Dataset entries:
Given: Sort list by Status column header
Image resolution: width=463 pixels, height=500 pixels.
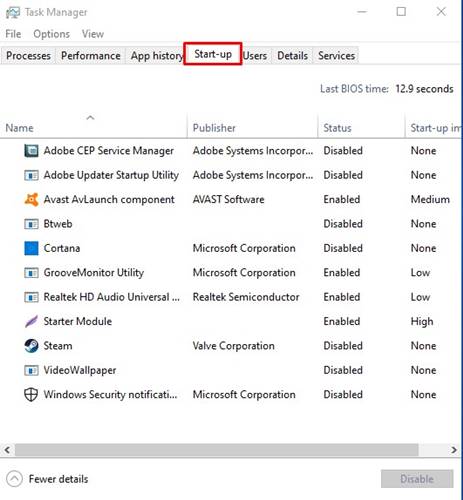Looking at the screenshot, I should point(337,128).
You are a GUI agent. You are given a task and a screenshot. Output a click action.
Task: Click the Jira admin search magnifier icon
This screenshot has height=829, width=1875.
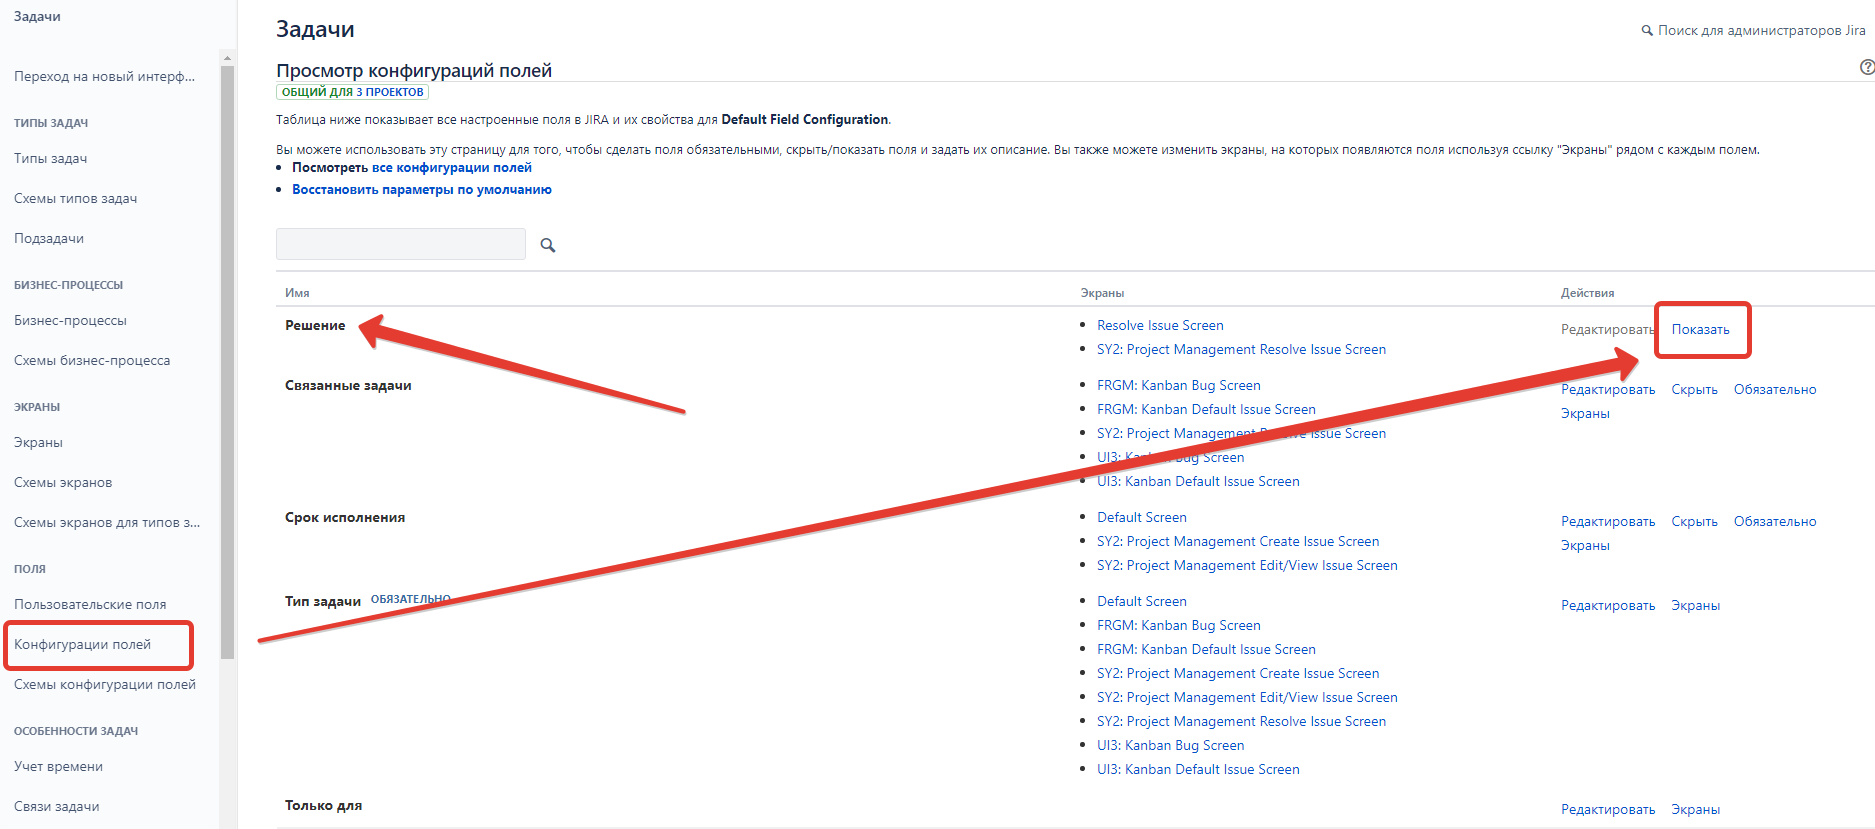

#### Assignment:
Would you copy all of the data exactly? Keep the pictures out of it.

#### Finished exercise:
Given: Sort list by Status column header
Image resolution: width=463 pixels, height=500 pixels.
Looking at the screenshot, I should point(337,128).
You are a GUI agent. You are given a task and a screenshot. Output a click action.
Task: Click the Jira admin search magnifier icon
This screenshot has height=829, width=1875.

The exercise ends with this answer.